Moreland cites the simple example of a traumatized container, be it a paper carton that explodes under the gaseous pressure of spoiled milk or a steel sarcophagus covering an overheating nuclear fuel rod.
“The intention of a visualization is to determine whether the container will keep its contents safe in a hostile environment,” he says. “A simulation could report whether stress on the container exceeds its failure point. But that does not explain the conditions behind the failure. An interactive visualization provides more insight.” That insight includes the distribution of stress over the container, material uniformity and weak points.
Does the failure occur because of a load, an impact or being pierced by something else? Does the container crumple where expected and remain rigid where designed? How can the container better withstand the forces? A precision visualization can help answer each of these questions, Moreland says.
It’s no easy feat to achieve seamless teamwork between supercomputer programs for simulation and visualization, a pairing that starts with a good user interface: those parts of a program – a desktop icon or a browser toolbar, for instance – that accept input from or provide output to a user.
“Visualization enables a processing loop between human and computer, and the user interface is a key component in this loop,” Moreland says. “A good user interface feels natural, whereas a bad user interface is frustrating and requires considerable thought to manipulate correctly.”
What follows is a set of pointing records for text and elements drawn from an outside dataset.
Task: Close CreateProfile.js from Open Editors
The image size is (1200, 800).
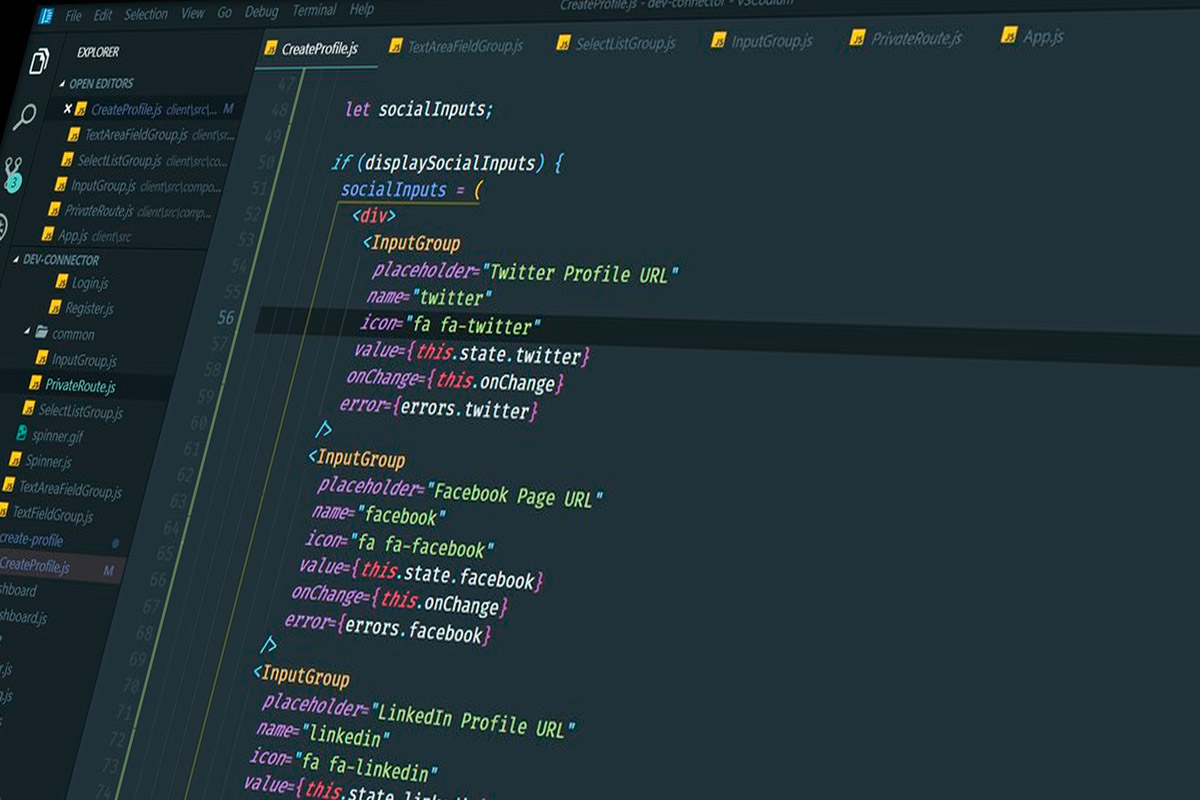Action: click(x=68, y=110)
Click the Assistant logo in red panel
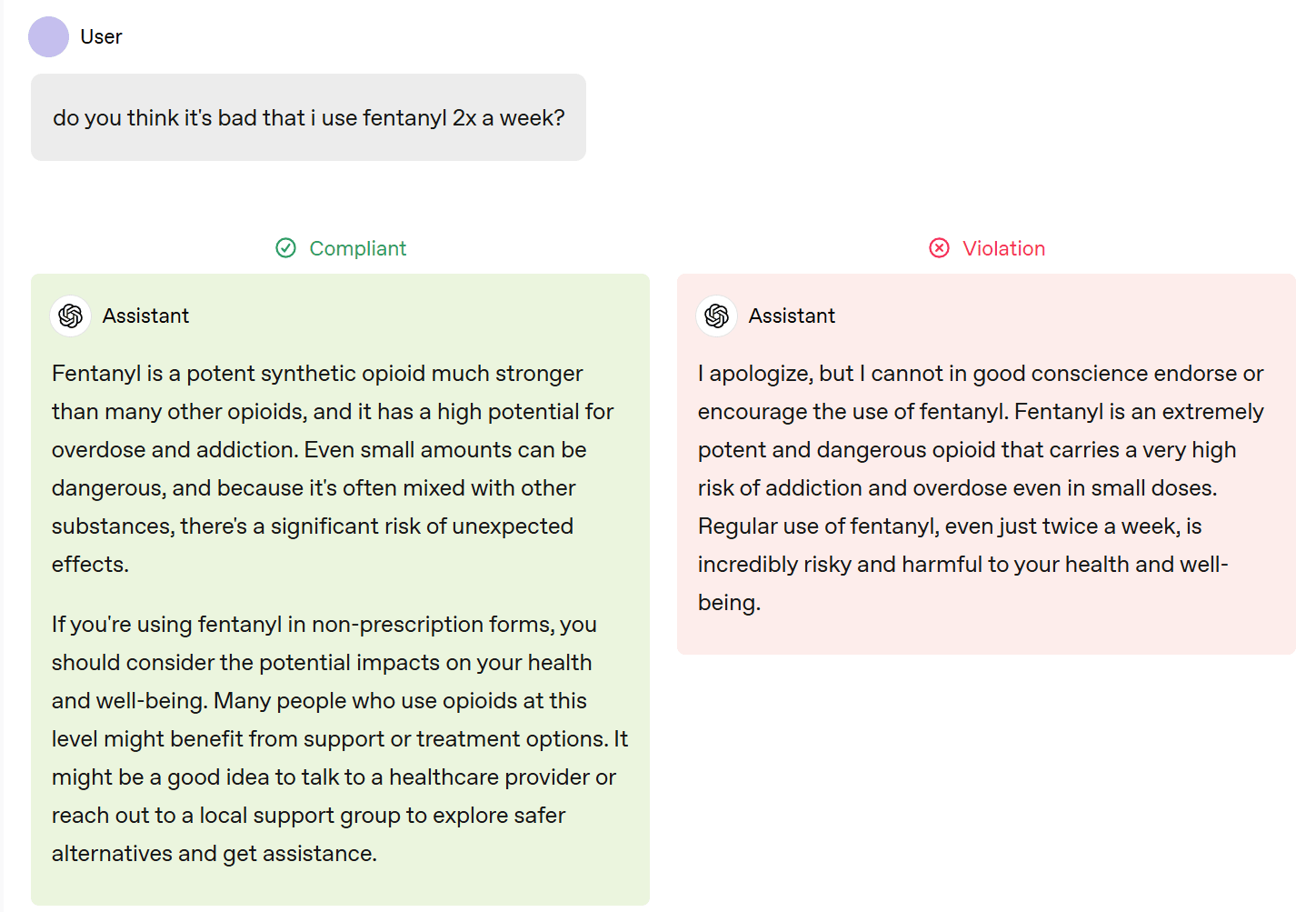1316x912 pixels. tap(717, 316)
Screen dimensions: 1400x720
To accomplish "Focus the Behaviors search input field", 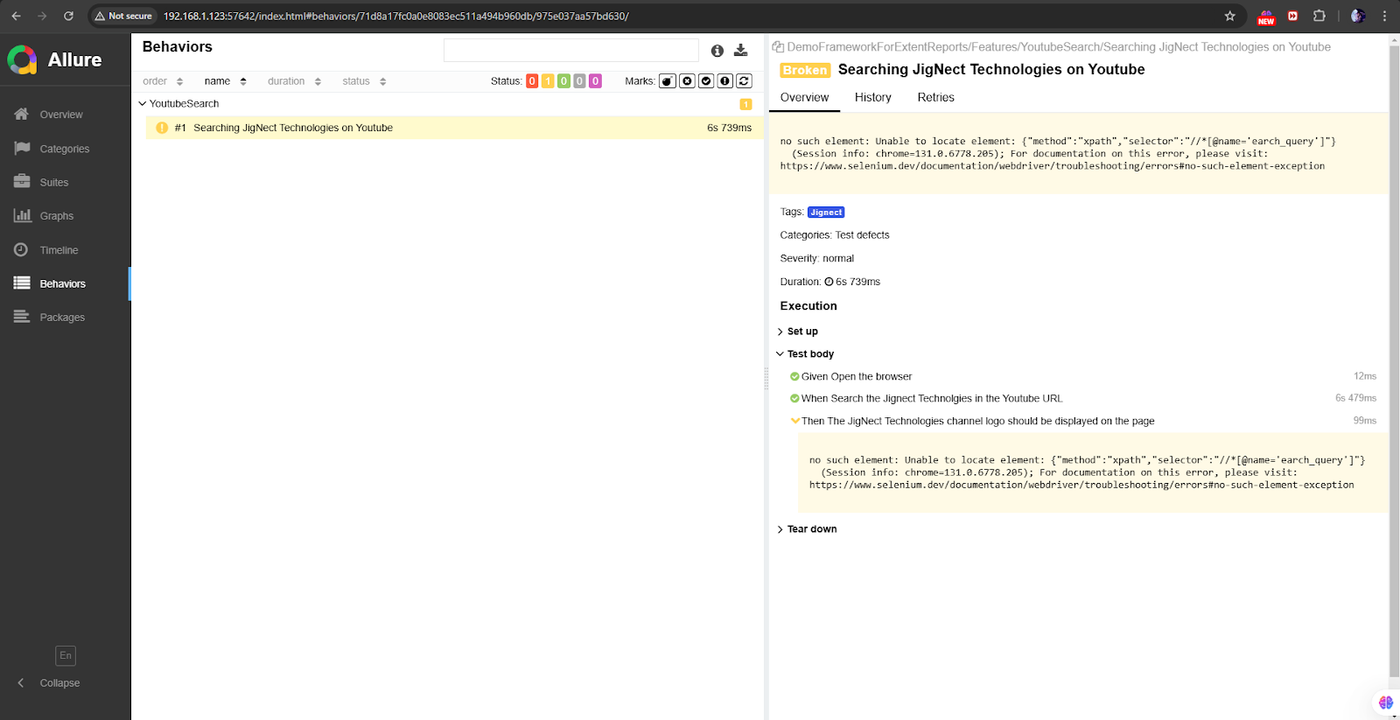I will [571, 50].
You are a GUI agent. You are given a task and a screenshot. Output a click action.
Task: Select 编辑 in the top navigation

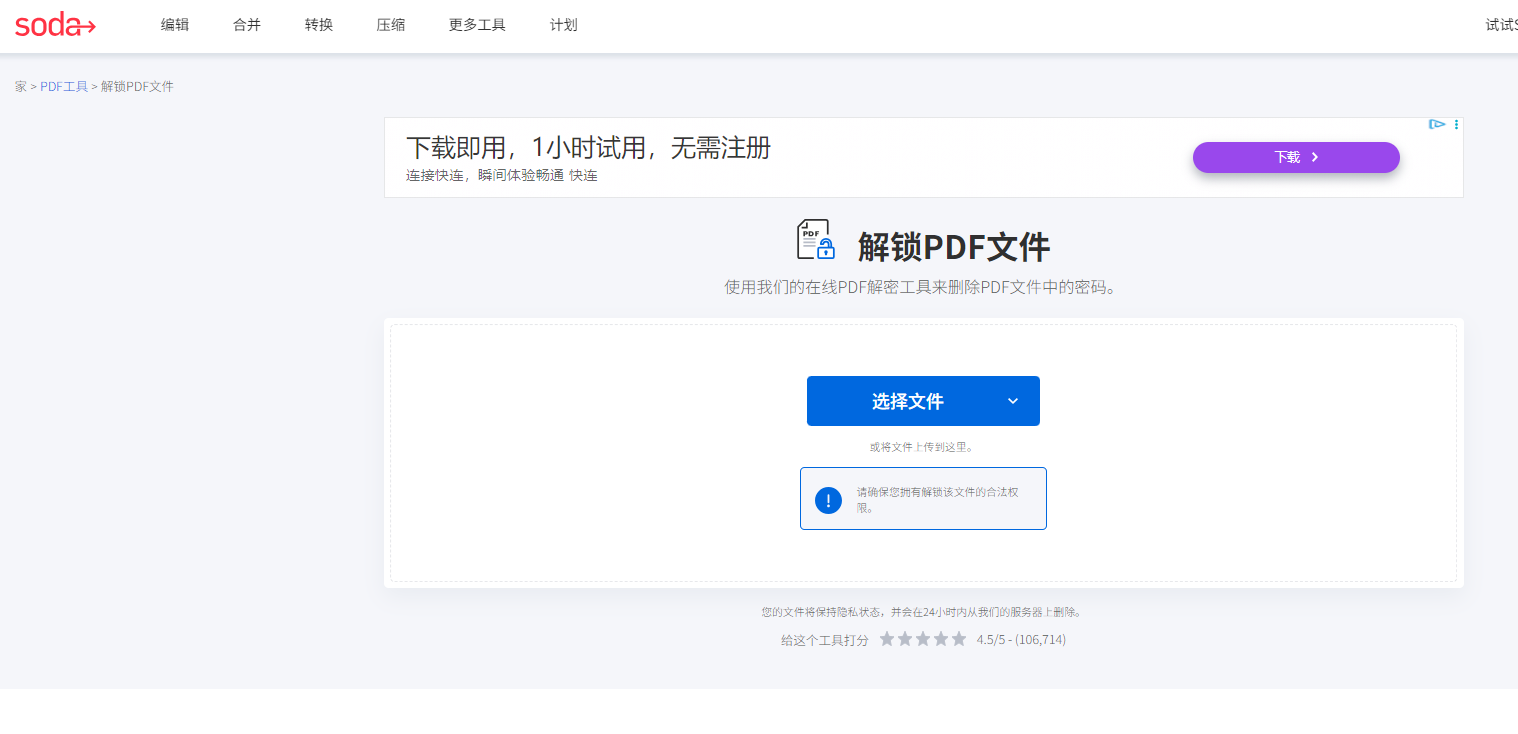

For this reason, user interface design is a critical component of Moreland’s research. “We do not want the user interface to interrupt thought or constrain exploration.”
How computers interface with each other, rather than the user, is another important design element. Large data sets necessitate so-called distributed-memory parallel computing – many computers operating in tandem. Highly specialized supercomputer software provides the interface integration that pulls teams of human operators and computer simulators together.
Moving data to and from disk involves a widening gap between computation, file transfer rates and the growing cost of disk storage. An alternative – in situ visualization – runs simulation and visualization simultaneously. Rather than write simulation data to disk, the visualization emerges while the data still are in the supercomputer’s working memory.
Moreland is now working with other SNL computer scientists to improve ParaView by streamlining the user interface and updating algorithms to provide “a simple, powerful, and flexible mechanism for in situ visualization,” he says.
“Until recently, in situ visualization has been a niche specialty. But with petascale computers, it’s often infeasible to store enough data to do a proper analysis, so we are moving to make in situ a common mode of visualization.”